Países como Estônia, Finlândia e Dubai estão desenvolvendo os primeiros pilotos de Blockchain nesta direção, e no Reino Unido começaram um piloto de meios de pagamentos eletrônicos de benefícios sociais pelo Tesouro, diretamente a telefones celulares, usando Blockchain. Esses novos modelos poderiam um dia eliminar a necessidade de conciliação financeira, e os impostos e contribuições seriam arrecadados em tempo real e de forma mais transparente.
Se bem que ainda exista poucas aplicações de Blockchain em funcionamento no setor público, é preciso continuar estudando esta grande oportunidade que poderá transformar totalmente os negócios e a forma de arrecadação dos impostos e de realizar o gasto público. Afinal, é um tema muito mais cultural e organizativo, de empoderar as redes, que um tema tecnológico. Embora os regulamentos não estejam ainda desenvolvidos, essa tecnologia representa um grande potencial.
4.Compartilhar soluções, códigos e padrões digitais
Na nova economia digital é cada vez mais fácil replicar e aproveitar sistemas, partes de sistemas, algoritmos, e soluções digitais em geral. As regras e processos digitais são acumulativos, e podem ser aproveitados indefinidamente, principalmente com o uso de códigos abertos e interfaces padronizadas. No longo prazo, os dados constituirão o ativo de maior valor, não os processos ou sistemas, nem a infraestrutura tecnológica.
No Banco Interamericano de Desenvolvimento já existe uma plataforma para compartilhar os códigos de sistemas (http://code.iadb.org/es/comparte-tu-codigo) o que possibilita o acesso a Apps, algoritmos, sistemas e outras ferramentas digitais.
Esta é uma oportunidade de ouro para o setor público, principalmente para os governos subnacionais, devido ao potencial de escala e de portabilidade, pois o custo marginal é menor se a possibilidade de replicar conceitos e reutilizar bases e processos comuns são reaproveitados. Por exemplo, esta plataforma possibilita que municípios compartam soluções que tenham desenvolvido aplicadas al cadastro digital e o imposto predial, que podem adaptar-se rapidamente às necessidades locais e contribuir para uma maior arrecadação.
Conclusões
Estas quatro oportunidades de ouro podem ajudar a preparar um Road Map Digital Fiscal em um país ou um governo subnacional ou local, com um grande potencial para melhorar a arrecadação sem subir as taxas dos impostos atuais. Se bem que estes quatro temas não se excluam mutuamente, nem esgotam todo o desafio digital a ser enfrentado, podem ajudar a estruturar uma visão de futuro, uma estratégia, e a construção de prioridades e lideranças para uma transformação digital no setor público na área fiscal.

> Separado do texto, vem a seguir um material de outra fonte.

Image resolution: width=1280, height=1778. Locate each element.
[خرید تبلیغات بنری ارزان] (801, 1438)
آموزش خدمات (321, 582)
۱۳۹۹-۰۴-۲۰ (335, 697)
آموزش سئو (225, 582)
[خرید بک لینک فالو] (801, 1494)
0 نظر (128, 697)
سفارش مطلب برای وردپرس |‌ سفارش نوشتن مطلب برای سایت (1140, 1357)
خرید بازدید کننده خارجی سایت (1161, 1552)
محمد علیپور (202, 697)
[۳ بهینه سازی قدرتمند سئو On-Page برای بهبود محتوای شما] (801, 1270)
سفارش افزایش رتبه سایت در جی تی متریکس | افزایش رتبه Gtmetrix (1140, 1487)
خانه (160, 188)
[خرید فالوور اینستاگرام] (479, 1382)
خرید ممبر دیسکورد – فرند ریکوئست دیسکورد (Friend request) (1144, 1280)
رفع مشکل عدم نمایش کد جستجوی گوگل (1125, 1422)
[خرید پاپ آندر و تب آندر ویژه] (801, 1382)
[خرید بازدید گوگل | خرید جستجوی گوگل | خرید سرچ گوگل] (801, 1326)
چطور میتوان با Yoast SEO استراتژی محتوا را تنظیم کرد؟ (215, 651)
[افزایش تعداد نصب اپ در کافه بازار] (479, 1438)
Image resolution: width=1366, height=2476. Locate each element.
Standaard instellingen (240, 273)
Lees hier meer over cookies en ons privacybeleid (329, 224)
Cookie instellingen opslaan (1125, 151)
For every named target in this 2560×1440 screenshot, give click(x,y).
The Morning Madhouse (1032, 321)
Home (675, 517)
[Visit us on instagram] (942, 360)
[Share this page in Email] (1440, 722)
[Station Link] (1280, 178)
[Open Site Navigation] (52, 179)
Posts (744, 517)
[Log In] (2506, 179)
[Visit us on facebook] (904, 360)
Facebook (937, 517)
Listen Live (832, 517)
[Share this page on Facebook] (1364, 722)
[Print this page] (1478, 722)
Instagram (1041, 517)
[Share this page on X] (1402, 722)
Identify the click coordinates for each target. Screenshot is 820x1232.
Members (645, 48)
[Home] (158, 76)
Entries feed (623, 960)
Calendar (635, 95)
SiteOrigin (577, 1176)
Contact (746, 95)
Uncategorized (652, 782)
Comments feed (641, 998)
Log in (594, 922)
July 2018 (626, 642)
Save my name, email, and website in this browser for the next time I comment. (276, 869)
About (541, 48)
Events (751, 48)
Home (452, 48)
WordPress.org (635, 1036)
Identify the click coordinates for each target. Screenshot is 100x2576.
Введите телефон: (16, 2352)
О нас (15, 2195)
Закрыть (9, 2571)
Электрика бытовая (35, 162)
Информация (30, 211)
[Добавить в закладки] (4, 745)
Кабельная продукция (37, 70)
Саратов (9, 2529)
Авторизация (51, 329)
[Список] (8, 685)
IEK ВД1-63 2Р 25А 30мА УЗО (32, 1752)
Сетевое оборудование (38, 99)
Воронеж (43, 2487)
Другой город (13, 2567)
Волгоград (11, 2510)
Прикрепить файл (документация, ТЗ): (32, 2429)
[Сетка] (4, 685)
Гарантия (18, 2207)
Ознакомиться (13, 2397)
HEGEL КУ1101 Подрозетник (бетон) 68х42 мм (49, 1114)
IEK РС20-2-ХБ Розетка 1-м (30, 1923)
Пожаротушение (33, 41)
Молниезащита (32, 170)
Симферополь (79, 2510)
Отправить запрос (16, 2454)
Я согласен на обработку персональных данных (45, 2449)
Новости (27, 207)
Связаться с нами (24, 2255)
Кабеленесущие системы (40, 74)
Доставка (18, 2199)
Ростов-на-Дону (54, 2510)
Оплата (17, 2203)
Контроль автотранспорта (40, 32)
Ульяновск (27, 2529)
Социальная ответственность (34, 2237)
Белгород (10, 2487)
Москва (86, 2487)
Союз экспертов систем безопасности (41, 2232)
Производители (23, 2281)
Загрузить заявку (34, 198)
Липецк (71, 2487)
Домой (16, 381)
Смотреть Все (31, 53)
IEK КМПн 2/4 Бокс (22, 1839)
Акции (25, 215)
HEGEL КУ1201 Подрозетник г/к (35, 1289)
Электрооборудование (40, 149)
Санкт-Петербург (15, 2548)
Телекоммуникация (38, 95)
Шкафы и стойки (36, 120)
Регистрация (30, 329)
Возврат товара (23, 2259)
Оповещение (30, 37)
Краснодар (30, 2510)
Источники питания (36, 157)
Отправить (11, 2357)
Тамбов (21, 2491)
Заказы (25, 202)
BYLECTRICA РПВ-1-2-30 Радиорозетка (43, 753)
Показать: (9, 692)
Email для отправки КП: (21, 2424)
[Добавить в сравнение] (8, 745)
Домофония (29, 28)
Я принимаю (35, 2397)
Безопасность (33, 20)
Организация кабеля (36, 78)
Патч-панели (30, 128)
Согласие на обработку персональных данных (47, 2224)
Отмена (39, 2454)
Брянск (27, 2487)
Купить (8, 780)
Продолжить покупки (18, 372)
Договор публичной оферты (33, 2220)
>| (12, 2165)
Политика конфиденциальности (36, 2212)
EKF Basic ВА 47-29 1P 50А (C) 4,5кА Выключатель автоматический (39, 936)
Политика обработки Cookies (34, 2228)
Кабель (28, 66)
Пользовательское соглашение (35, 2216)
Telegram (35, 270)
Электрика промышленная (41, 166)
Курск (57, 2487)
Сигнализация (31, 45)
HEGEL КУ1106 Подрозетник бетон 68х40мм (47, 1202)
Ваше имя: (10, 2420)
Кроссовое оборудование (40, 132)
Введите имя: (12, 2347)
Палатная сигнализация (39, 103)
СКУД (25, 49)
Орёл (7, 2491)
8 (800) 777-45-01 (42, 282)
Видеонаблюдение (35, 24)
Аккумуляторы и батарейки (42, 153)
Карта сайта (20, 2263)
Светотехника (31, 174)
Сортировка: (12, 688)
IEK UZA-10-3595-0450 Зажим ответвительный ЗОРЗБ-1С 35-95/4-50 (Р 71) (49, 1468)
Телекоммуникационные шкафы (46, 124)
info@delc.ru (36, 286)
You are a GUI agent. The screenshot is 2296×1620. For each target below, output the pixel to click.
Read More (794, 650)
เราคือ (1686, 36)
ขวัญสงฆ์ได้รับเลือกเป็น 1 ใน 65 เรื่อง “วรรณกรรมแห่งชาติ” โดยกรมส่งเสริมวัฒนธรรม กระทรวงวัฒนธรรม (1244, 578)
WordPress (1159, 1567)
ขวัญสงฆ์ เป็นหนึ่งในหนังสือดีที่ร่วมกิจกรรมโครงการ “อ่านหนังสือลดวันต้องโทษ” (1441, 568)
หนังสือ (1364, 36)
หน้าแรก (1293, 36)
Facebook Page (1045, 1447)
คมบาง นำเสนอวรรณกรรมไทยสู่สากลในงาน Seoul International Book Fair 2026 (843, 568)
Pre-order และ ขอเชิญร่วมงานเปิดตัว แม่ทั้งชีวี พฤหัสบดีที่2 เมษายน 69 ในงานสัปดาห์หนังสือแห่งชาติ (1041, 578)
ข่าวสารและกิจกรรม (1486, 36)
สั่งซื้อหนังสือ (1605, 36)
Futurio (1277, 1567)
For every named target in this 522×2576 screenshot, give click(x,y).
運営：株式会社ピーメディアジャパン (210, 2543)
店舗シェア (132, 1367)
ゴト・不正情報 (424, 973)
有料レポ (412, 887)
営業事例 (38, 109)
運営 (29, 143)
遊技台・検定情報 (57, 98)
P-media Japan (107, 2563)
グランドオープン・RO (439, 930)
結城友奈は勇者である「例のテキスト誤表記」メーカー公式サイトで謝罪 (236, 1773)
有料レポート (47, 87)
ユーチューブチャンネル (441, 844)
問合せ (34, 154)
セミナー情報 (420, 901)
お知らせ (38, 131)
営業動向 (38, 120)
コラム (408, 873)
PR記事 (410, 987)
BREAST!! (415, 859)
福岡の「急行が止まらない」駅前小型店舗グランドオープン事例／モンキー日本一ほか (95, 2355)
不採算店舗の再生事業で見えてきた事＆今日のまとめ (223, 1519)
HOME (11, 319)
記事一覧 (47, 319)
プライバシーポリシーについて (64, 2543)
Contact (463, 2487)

Cada país da região tem capacidades institucionais distintas, o que sim conta, mas não deveria ser um impedimento para avançar. Uma resistência menor à mudança, com uma boa liderança, pode compensar una insuficiente capacidade institucional. Da mesma maneira que o processo de institucionalização impactou o mundo analógico, a evolução institucional digital é um tema fundamental e estratégico na agenda de desenvolvimento dos países da América Latina e Caribe.
Além de fazer com que a administração tributária seja mais eficiente, a digitalização pode facilitar o pagamento de impostos pelos contribuintes. Atualmente, na América Latina e Caribe é necessário o dobro de horas/ano para administrar o pagamento dos impostos se comparamos com os países de la OECD.